An evening with Steven Johnson
In his new book Everything Bad is Good for You, US author Steven Johnson argues that popular culture has never been smarter.
Drawing from fields as diverse as neuroscience, economics, and literary theory, Johnson argues that the junk culture we're so eager to dismiss is actually making us more intelligent. Videogames, from Tetris to The Sims to Grand Theft Auto, have been shown to raise IQ scores and develop cognitive abilities that can't be learned from books. Likewise, when examined closely and taken seriously, successful television - the hit shows of every genre: The Simpsons, 24, The Apprentice -reveals surprising narrative sophistication and intellectual demands.

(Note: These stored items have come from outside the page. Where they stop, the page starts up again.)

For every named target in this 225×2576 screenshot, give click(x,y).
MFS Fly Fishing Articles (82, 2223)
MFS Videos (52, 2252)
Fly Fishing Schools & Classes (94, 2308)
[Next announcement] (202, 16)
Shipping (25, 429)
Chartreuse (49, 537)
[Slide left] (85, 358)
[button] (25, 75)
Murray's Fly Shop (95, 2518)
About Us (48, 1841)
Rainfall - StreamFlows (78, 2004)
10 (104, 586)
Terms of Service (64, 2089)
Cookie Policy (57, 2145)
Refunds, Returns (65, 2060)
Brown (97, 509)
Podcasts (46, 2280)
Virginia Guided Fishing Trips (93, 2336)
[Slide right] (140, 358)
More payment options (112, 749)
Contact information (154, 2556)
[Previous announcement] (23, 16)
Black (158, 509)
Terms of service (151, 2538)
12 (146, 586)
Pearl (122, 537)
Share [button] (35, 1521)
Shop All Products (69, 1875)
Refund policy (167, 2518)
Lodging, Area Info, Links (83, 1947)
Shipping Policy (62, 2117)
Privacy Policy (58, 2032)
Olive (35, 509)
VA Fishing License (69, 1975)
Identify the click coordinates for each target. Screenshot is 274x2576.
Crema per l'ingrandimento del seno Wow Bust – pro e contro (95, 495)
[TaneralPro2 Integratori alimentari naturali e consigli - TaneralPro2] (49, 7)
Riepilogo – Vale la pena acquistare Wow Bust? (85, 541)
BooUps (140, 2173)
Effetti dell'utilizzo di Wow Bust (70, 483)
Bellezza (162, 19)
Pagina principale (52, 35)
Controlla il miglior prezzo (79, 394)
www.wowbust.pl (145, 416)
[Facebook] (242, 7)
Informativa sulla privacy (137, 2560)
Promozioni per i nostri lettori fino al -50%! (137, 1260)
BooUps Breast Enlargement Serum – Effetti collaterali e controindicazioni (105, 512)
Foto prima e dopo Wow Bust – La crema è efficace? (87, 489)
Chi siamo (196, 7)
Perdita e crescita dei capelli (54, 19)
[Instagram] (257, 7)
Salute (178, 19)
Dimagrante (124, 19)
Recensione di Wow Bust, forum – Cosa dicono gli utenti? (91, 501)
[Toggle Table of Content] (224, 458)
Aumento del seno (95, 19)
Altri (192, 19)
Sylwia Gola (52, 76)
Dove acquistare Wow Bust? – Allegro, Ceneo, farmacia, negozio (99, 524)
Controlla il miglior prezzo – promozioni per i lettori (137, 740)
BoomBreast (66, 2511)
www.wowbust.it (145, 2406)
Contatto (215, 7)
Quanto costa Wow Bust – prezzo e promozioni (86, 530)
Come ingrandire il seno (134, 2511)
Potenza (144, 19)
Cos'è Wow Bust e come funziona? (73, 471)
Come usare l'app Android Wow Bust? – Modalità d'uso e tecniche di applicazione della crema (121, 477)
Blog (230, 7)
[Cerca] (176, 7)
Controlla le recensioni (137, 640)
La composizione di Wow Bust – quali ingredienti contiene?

Johnson calls this upward trend the Sleeper Curve, after the classic sequence from Woody Allen's mock sci-fi film, where a team of scientists from 2173 are astounded that 20th-century society failed to grasp the nutritional merits of cream pies and hot fudge. And in Everything Bad is Good for You, he argues that the Sleeper Curve is the single most important new force altering the mental development of young people today, and that it is largely a force for good: enhancing our cognitive faculties, not dumbing them down.
In this talk at Demos, Steven Johnson will draw on both his new book and his earlier best-seller Emergence to explain what his thinking means for public policy.